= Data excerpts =
★ ★ ★ ★ ★ ★ ★
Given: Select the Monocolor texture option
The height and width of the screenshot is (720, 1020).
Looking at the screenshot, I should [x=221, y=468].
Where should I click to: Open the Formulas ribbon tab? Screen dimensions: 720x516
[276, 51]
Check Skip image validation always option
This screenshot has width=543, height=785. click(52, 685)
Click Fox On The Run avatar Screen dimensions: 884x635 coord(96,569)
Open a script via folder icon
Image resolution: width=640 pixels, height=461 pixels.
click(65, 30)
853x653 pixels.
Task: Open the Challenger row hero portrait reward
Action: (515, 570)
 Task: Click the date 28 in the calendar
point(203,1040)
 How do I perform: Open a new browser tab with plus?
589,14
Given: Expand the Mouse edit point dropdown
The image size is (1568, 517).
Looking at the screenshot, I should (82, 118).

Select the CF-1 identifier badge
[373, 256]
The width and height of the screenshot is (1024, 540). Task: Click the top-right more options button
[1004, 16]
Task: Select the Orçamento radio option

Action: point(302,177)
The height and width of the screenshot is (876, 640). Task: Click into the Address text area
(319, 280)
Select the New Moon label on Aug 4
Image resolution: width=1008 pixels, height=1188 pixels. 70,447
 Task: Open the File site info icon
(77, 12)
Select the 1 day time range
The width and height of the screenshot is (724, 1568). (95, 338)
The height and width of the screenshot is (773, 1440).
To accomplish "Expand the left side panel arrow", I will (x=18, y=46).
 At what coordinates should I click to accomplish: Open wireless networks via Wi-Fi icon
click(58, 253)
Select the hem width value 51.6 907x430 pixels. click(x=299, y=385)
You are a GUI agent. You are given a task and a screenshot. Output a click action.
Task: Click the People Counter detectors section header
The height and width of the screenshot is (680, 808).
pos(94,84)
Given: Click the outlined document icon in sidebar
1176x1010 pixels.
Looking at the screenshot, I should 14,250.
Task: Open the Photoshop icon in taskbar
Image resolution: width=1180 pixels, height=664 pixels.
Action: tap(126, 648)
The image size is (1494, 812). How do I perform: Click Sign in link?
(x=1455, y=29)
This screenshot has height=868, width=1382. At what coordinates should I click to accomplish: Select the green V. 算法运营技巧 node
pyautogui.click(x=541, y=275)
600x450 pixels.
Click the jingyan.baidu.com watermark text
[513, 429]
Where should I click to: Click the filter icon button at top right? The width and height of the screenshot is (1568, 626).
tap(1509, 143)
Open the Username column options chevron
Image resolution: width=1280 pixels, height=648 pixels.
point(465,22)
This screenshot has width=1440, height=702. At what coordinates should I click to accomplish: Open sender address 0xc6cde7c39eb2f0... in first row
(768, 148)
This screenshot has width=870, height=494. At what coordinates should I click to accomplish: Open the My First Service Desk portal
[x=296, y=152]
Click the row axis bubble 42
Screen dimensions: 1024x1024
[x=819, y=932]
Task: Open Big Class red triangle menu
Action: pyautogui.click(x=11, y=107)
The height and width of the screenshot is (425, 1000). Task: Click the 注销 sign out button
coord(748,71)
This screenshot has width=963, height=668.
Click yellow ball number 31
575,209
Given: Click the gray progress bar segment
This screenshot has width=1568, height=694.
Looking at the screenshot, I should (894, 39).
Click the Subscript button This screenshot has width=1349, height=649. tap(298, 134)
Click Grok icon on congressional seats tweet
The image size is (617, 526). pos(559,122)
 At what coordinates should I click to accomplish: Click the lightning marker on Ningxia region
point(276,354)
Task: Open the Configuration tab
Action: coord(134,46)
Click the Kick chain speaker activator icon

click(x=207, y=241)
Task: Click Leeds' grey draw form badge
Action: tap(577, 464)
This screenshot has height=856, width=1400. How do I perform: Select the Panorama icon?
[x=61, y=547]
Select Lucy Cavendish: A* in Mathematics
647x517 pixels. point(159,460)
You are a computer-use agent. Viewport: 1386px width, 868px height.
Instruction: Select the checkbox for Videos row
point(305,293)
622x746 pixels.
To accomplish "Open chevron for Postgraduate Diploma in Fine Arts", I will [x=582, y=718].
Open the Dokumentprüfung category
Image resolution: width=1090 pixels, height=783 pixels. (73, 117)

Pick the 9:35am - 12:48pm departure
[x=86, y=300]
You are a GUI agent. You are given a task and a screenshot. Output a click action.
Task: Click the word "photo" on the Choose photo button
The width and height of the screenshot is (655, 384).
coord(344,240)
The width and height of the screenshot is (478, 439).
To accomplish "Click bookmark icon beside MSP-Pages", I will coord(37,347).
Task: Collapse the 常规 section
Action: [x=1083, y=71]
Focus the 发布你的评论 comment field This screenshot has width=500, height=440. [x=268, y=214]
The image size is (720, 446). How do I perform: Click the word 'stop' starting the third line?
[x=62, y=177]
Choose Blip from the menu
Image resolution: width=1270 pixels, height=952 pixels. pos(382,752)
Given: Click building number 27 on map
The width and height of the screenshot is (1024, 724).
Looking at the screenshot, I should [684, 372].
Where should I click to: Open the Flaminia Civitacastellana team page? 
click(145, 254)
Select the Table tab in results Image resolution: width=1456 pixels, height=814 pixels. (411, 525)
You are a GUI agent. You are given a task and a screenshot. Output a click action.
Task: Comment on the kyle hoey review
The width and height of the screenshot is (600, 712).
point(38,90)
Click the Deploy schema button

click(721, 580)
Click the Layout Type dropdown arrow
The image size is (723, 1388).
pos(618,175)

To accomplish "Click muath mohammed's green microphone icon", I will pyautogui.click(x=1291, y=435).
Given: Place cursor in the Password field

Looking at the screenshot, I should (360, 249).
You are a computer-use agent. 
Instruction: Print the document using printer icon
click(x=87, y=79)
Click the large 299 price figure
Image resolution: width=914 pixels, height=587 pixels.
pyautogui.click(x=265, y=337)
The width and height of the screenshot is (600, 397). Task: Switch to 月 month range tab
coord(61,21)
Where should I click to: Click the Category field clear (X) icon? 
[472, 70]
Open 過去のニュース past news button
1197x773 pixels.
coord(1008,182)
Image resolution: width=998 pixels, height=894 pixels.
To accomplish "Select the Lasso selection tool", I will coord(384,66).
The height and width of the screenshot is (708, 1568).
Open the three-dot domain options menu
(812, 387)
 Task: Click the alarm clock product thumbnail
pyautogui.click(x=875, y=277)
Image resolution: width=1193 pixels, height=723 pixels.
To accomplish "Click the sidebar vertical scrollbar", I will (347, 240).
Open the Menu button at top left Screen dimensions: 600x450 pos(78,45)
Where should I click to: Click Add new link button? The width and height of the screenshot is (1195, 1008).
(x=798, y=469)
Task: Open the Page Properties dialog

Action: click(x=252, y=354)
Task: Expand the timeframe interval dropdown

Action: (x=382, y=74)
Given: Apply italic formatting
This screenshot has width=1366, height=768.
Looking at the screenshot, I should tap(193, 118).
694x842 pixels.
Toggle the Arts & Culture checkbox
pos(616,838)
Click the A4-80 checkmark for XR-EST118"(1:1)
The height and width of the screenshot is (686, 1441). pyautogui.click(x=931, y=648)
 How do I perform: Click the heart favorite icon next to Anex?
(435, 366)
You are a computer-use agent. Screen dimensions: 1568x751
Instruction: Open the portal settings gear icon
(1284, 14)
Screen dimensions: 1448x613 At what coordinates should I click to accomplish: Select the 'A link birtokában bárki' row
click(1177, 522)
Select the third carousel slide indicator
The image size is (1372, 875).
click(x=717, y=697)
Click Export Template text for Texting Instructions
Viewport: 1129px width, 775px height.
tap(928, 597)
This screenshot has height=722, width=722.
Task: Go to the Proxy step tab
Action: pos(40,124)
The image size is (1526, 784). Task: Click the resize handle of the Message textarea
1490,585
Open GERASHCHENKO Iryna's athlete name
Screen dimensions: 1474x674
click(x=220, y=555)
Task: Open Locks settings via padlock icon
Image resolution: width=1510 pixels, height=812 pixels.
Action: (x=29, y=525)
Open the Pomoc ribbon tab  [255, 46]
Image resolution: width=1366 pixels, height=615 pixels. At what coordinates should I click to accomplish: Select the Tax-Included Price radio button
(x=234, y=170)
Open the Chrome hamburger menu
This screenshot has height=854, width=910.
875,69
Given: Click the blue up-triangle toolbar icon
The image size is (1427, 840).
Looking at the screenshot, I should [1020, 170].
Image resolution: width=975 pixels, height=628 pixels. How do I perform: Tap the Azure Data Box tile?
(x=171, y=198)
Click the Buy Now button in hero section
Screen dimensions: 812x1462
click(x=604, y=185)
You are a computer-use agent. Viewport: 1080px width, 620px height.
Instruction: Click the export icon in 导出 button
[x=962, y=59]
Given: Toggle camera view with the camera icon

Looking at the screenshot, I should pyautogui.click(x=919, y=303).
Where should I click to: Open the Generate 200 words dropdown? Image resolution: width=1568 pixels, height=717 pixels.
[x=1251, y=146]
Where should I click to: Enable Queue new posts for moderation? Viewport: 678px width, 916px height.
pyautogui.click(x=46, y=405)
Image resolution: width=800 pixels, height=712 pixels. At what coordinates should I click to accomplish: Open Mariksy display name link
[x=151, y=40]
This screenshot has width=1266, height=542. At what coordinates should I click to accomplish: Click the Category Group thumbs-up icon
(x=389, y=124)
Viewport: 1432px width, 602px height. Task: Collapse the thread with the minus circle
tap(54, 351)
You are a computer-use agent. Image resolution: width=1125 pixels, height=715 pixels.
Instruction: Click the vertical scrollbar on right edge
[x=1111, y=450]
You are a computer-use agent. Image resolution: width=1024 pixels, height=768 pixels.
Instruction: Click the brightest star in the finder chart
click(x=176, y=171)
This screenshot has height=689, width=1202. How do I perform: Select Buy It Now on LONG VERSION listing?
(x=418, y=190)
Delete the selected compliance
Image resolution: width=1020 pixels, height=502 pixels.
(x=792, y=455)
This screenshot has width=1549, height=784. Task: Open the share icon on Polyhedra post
★ ★ ★ ★ ★ ★ ★
= EXERCISE INSTRUCTIONS =
Write out exactly the lines above between the line with "Where should I click to: Click Add" and the line with "Given: Apply italic formatting", inclusive, and nothing beyond them.

= RESPONSE =
Where should I click to: Click Add new link button? The width and height of the screenshot is (1195, 1008).
(x=798, y=469)
Task: Open the Page Properties dialog

Action: click(x=252, y=354)
Task: Expand the timeframe interval dropdown

Action: (x=382, y=74)
Given: Apply italic formatting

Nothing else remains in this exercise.